= Beginning of Section =
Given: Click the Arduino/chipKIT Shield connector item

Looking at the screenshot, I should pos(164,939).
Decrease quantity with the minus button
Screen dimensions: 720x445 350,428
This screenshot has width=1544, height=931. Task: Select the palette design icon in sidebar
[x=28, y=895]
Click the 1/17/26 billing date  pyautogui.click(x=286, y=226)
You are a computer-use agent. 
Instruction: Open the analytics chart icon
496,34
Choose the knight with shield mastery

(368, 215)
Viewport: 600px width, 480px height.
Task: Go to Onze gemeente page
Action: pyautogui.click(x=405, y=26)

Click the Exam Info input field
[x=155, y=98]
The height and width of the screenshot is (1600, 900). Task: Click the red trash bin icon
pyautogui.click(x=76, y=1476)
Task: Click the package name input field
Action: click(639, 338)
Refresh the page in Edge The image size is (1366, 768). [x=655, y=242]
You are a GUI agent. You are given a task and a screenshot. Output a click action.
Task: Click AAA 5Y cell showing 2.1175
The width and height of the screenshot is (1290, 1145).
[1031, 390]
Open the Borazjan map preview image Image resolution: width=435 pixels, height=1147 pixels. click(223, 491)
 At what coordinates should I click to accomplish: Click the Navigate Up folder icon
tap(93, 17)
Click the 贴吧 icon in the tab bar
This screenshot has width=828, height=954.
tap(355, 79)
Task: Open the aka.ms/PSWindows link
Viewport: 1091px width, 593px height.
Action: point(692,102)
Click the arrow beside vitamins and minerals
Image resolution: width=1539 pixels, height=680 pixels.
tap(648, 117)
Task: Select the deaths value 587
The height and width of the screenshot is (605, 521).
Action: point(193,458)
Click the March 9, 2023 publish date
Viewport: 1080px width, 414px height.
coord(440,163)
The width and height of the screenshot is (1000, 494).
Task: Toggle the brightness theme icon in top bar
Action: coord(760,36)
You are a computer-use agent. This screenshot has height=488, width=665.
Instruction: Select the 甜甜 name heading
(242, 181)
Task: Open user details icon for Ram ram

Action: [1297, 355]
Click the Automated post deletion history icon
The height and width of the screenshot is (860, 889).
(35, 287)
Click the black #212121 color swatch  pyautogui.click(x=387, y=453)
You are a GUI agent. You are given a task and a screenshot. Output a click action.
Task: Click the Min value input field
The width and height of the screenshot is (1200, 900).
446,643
= End of Section =
The answer is the full set of records above, repeated exactly.

Given: Click the Arduino/chipKIT Shield connector item

Looking at the screenshot, I should pos(164,939).
Decrease quantity with the minus button
Screen dimensions: 720x445 350,428
This screenshot has width=1544, height=931. Task: Select the palette design icon in sidebar
[x=28, y=895]
Click the 1/17/26 billing date  pyautogui.click(x=286, y=226)
You are a computer-use agent. 
Instruction: Open the analytics chart icon
496,34
Choose the knight with shield mastery

(368, 215)
Viewport: 600px width, 480px height.
Task: Go to Onze gemeente page
Action: pyautogui.click(x=405, y=26)

Click the Exam Info input field
[x=155, y=98]
The height and width of the screenshot is (1600, 900). Task: Click the red trash bin icon
pyautogui.click(x=76, y=1476)
Task: Click the package name input field
Action: click(639, 338)
Refresh the page in Edge The image size is (1366, 768). [x=655, y=242]
You are a GUI agent. You are given a task and a screenshot. Output a click action.
Task: Click AAA 5Y cell showing 2.1175
The width and height of the screenshot is (1290, 1145).
[1031, 390]
Open the Borazjan map preview image Image resolution: width=435 pixels, height=1147 pixels. click(223, 491)
 At what coordinates should I click to accomplish: Click the Navigate Up folder icon
tap(93, 17)
Click the 贴吧 icon in the tab bar
This screenshot has width=828, height=954.
tap(355, 79)
Task: Open the aka.ms/PSWindows link
Viewport: 1091px width, 593px height.
Action: point(692,102)
Click the arrow beside vitamins and minerals
Image resolution: width=1539 pixels, height=680 pixels.
tap(648, 117)
Task: Select the deaths value 587
The height and width of the screenshot is (605, 521).
Action: point(193,458)
Click the March 9, 2023 publish date
Viewport: 1080px width, 414px height.
coord(440,163)
The width and height of the screenshot is (1000, 494).
Task: Toggle the brightness theme icon in top bar
Action: coord(760,36)
You are a computer-use agent. This screenshot has height=488, width=665.
Instruction: Select the 甜甜 name heading
(242, 181)
Task: Open user details icon for Ram ram

Action: [1297, 355]
Click the Automated post deletion history icon
The height and width of the screenshot is (860, 889).
(35, 287)
Click the black #212121 color swatch  pyautogui.click(x=387, y=453)
You are a GUI agent. You are given a task and a screenshot. Output a click action.
Task: Click the Min value input field
The width and height of the screenshot is (1200, 900).
446,643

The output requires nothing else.